The Solar Turtle

Solar Turtle

The Solar Turtle

This post is part of a series about how social or for-profit SMEs, propel inclusion. Local gaps are often big enough for small enterprises to thrive and too small for bigger organisations to bother. We are not blogging about any type of market niche but gaps in the provision of products or services that are essential for people to be included in the mainstream economy. One such gap is the lack of access to electricity and internet due to either availability or affordability. Even at the outskirts of Cape Town, hundreds of thousands of people lack access to electricity and internet to a varying extent. Delft is a big township home to at least 100.000 dwellers. Dwellings are the best description for the living conditions of many. Often homes are in part or full temporary structures. This is the latest place of action for the Solar Turtle.


The Solar Turtle is a container-based energy kiosk with automated solar panels that fold at the touch of a button to respond to threats, such as strong winds in Cape Town or protest actions. Refurbished shipping containers are popular as business premises. So the Solar Turtle is a step-up by not only making the occupant independent from electricity supply but generating its own energy. The vision of its inventor, James van der Walt, is to empower those who need it most. His invention won many accolades. In Southern Africa, many rural areas and informal settlements are still without electricity. Focussing on filling this gap with solar energy makes sense in Africa. In fact, in social housing there is a legal requirement for the installation of solar-heated water boilers.

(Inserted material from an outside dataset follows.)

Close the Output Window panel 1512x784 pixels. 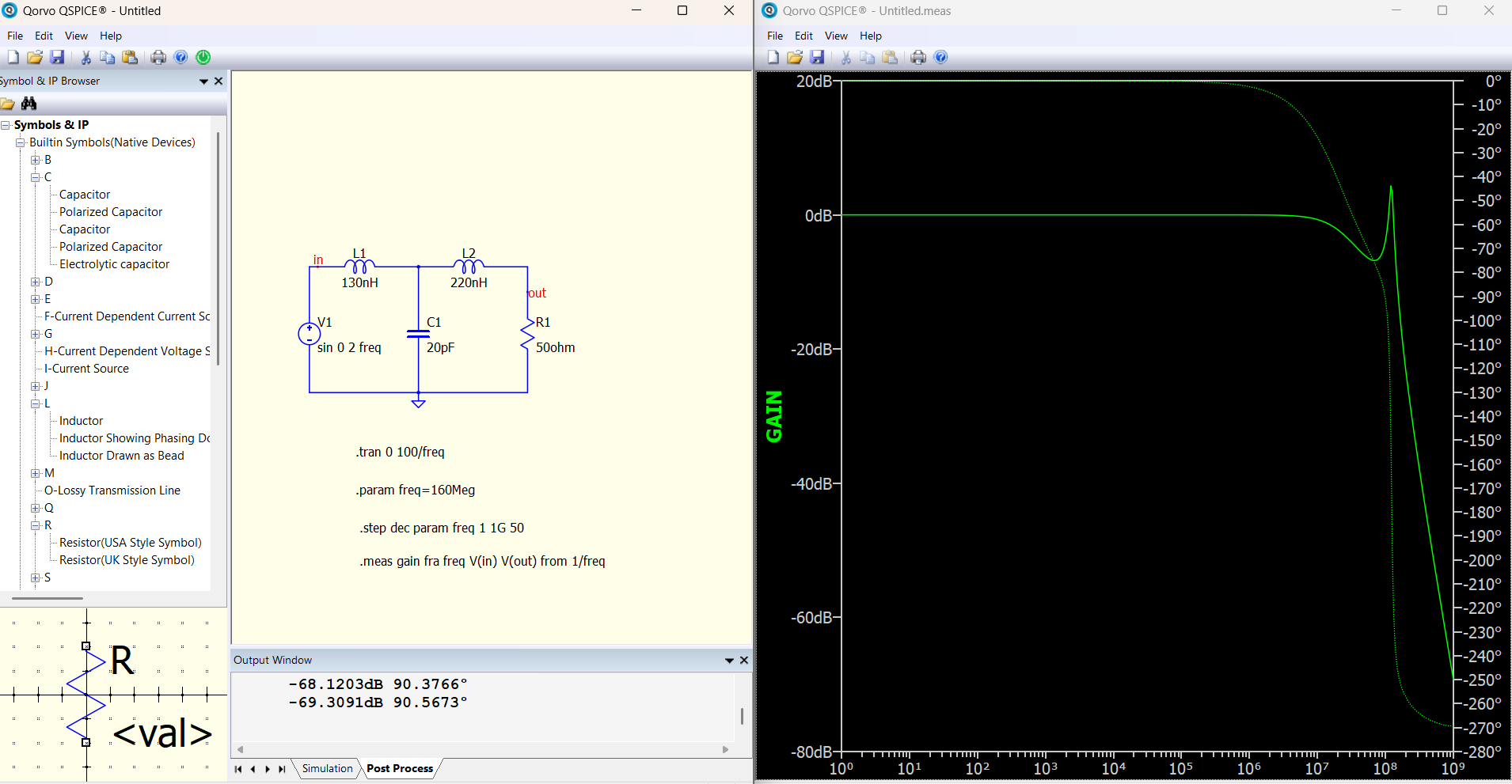[744, 660]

Many types of businesses can be run from a solar-powered container. The Home of Compassion in Delft that just received a prototype of the Solar Turtle, uses it as solar battery charging station for phones and plans to eventually run a tailoring business. It fits neatly into the many programmes they operate, designed to make Delft a better place for everybody. Having initiated the largest Wifi network in South Africa, the rolling-out of Solar Turtle containers following a successful prototyping in Delft will not only address access and affordability of electricity but also the need for business premises which remain major inclusiveness issues.


Some technical details:

  • The 600kg steel frame system can fold up in just 46 seconds

  • This 6m shipping container-kiosk contains a 4 kW solar PV system that has the capacity to serve 300 to 400 households with basic electricity requirements

  • SolarTurtle recharge phones at R5 per unit or R150 per month for as many times as you want, with electricity stored in power banks.

  • There are five SolarTurtles in operation with a further 10 being built for Lesotho in July 2018

“The SolarTurtle team say they are hoping to serve many more off-grid communities with safe, secure and easily accessible power.” Quoting from their website, their objective is to exploit “the versatility of renewable energy and a simple franchise business model..” to start micro-utility businesses across Sub-Saharan Africa. Eventually, they are hoping to use the franchise revenues to bring renewable energy solutions to more communities.


Following the successful exploitation of a small local gap, many such gaps elsewhere offer a lot of growth opportunities – and hope for better inclusion for many.